- [Set exercise]:
Echo back the lines that start at the one containing "The width and" and end with the one containing "click(x=83, y=288)", including both of those lines, and nothing else.

- [Information supplied]:
###
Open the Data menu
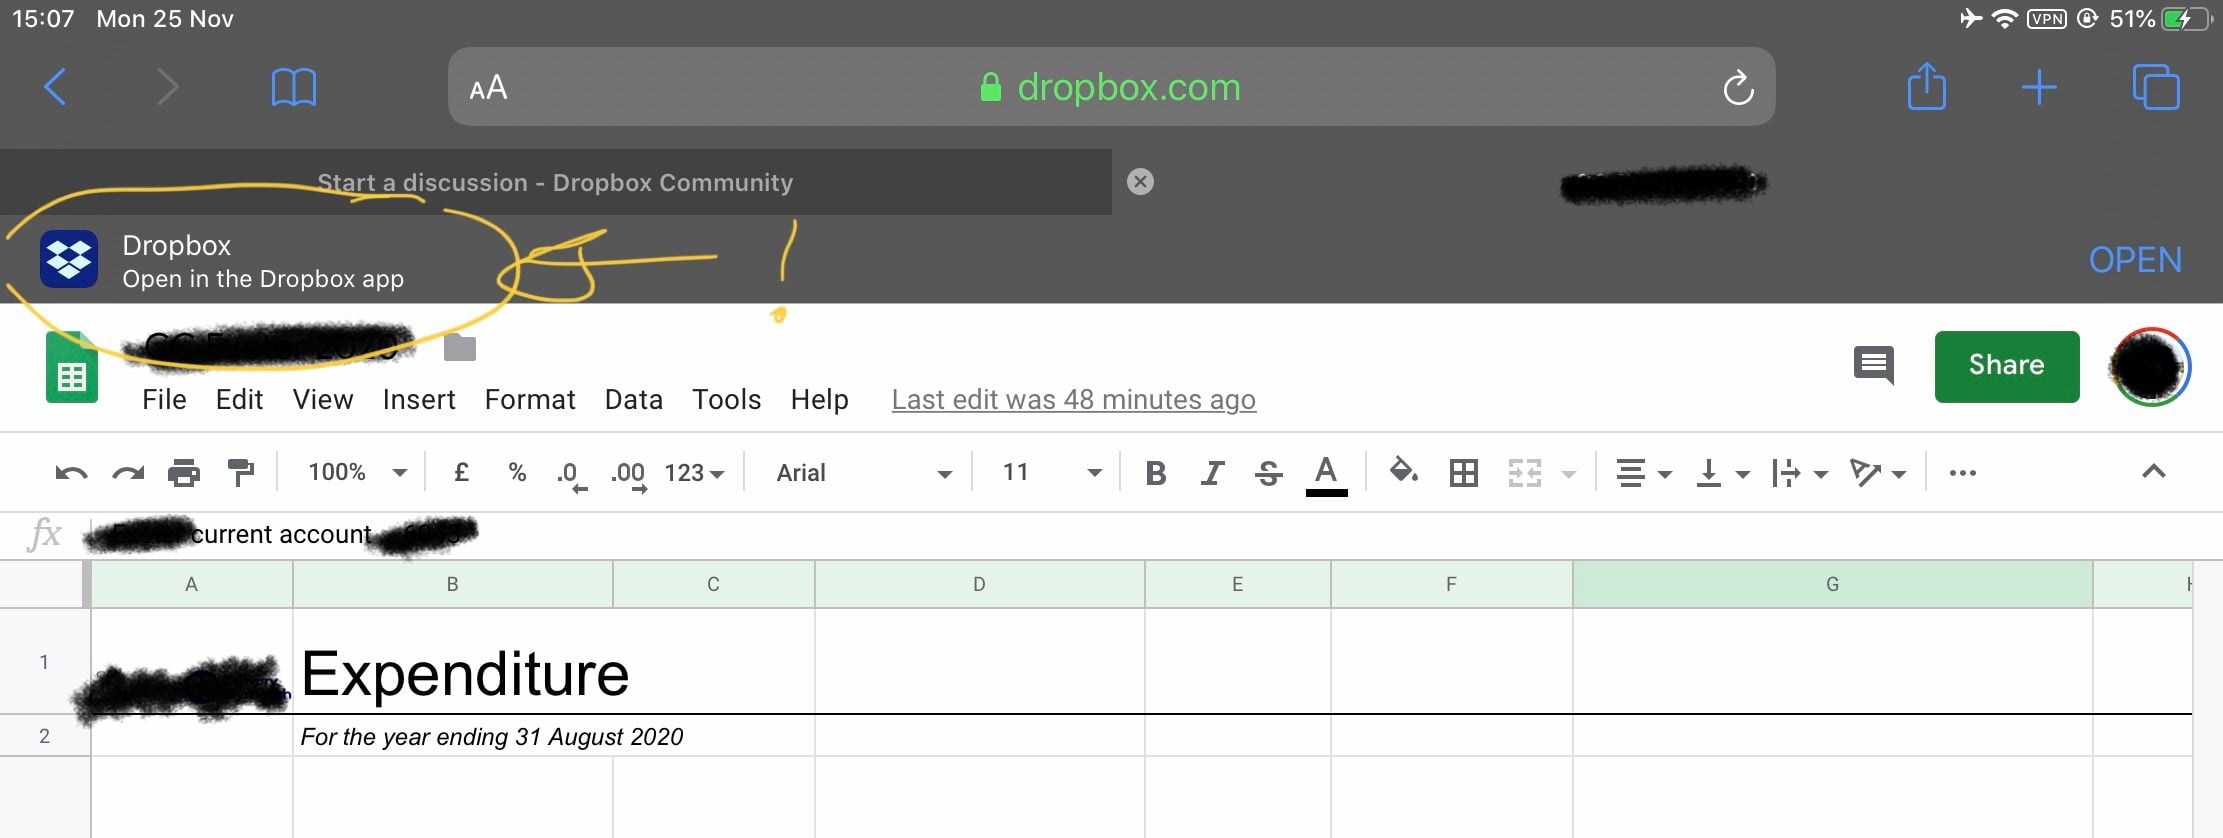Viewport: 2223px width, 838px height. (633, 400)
###
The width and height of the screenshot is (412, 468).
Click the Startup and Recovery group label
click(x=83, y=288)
###
- [Response to the task]:
The width and height of the screenshot is (412, 468).
Click the Startup and Recovery group label
click(x=83, y=288)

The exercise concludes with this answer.